Maple Leaf was also the home of Bill Speed and strips like “Action Stations,” but the war never seemed to be the front page story for them. Check out how many war covers Maple Leaf put out compared to the other three main publishers.

In the summer of 1945, Maple Leaf start a series of war covers to commemorate Canadian Victoria Cross winners. Here is the announcement concerning them from the back cover of Bing Bang Comics Vol. 5 No. 2 with the cover date of July/Aug. 1945:

Back cover for Rocket Comics Vol. 5 No. 6 announcing the Victoria Cross winners series of covers.
Back cover for Rocket Comics Vol. 5 No. 6 announcing the Victoria Cross winners series of covers

There seems to have been at least five of these covers but I can only locate three so far and here they are:

Bing Bang Comics Vol. 5 No. 3 the 1st Victoria Cross cover
Bing Bang Comics Vol. 5 No. 3 the 1st Victoria Cross cover

 

Better Comics Vol. 6 No. 2 the 3rd Victoria Cross cover.
Better Comics Vol. 6 No. 2 the 3rd Victoria Cross cover.

 

Bing Bang Comics Vol. 6 No. 4 the 5th Victoria Cross cover.
Bing Bang Comics Vol. 6 No. 4 the 5th Victoria Cross cover.

These three are all by Jon Stables so I assume Numbers’ 2 and 4 would be by him as well should they be discovered. I hope we can determine, in the near future, how many there were in total and on what issues they appeared.

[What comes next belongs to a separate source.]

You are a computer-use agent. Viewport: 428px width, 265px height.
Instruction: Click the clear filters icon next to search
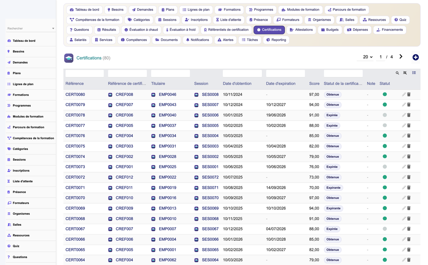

At Bell we had one of its seven main titles, Commando Comics, specifically devoted to the exploits of the military and we can’t forget that Johnny Canuck was, above all, “Canada’s answer to Nazi oppression” who, indeed, managed to sock Hitler right in the nose.

Commando Comics No. 11
Commando Comics No. 11

Also we can’t leave out the Bell air aces such as Crash Carson, Ace Bailey and Scotty MacDonald who all carried on in the tradition of Spanner Preston from the first issue of Hillborough’s Triumph-Adventure Comics. The Active Jim Club also updated readers on events in the war and shared stories of individuals who were fighting overseas. The club also encouraged readers to share their stories of how they were contributing to the war effort here at home.

From Active Comics No. 7
From Active Comics No. 7

 

From Active Comics No. 12
From Active Comics No. 12

However, some of the best war pages in all of the Canadian war-time comics belonged to Bell Features. Ironically they didn’t feature soldiers and combat but were full-page war machinery and weaponry studies by Al Cooper. Cooper was born in 1925 and was a teenager of 17 or 18 when he was doing these. Here is one of his earliest from Active Comics No. 5.

From Active Comics No. 5
From Active Comics No. 5

These informative and detailed full page studies of war planes, artillery, ground machinery and weaponry were presented in a number of the Bell titles but mostly appeared in Commando Comics. Here is a selection of them:

From Commando Comics 2
From Commando Comics 2

 

From Commando Comics 4
From Commando Comics 4

 

From Commando 5
From Commando 5

 

From Commando 6
From Commando 6

 

From Commando 7
From Commando 7
From Commando 8
From Commando 8

 

From Commando Comics 11
From Commando Comics 11

 

From Dime Comics 7
From Dime Comics 7

 

From Active Comics No. 6
From Active Comics No. 6

 

From Active Comics No. 8
From Active Comics No. 8

 

From Active Comics No. 12
From Active Comics No. 12

Here was a teenager introducing other teens and pre-teens to some of the mechanics and machinery of war. Today these images may have been exploited into a money making line of G.I. Joe type toys but at that time, perhaps because of the lack of change in the pockets of war-time Canadian kids, it seemed the best that war-time toy manufacturers could come up with the play rifles and model plane kits.

 

Back cover from Commando Comics No. 9
Back cover from Commando Comics No. 9

 

Back cover from Commando Comics No. 5
Back cover from Commando Comics No. 5

I think Canadian comics did a great job of connecting readers to the actuality of the war and adding to the information they received from radio and news reels in a way that American comics of the time never really did. They also connected young comic readers to each other across the country in a social network of sharing what they were doing to contribute to the war effort. In fact, once the war was over the wind seemed to collapse from the sails of Canadian comics and only partially because American comics were bound to return soon.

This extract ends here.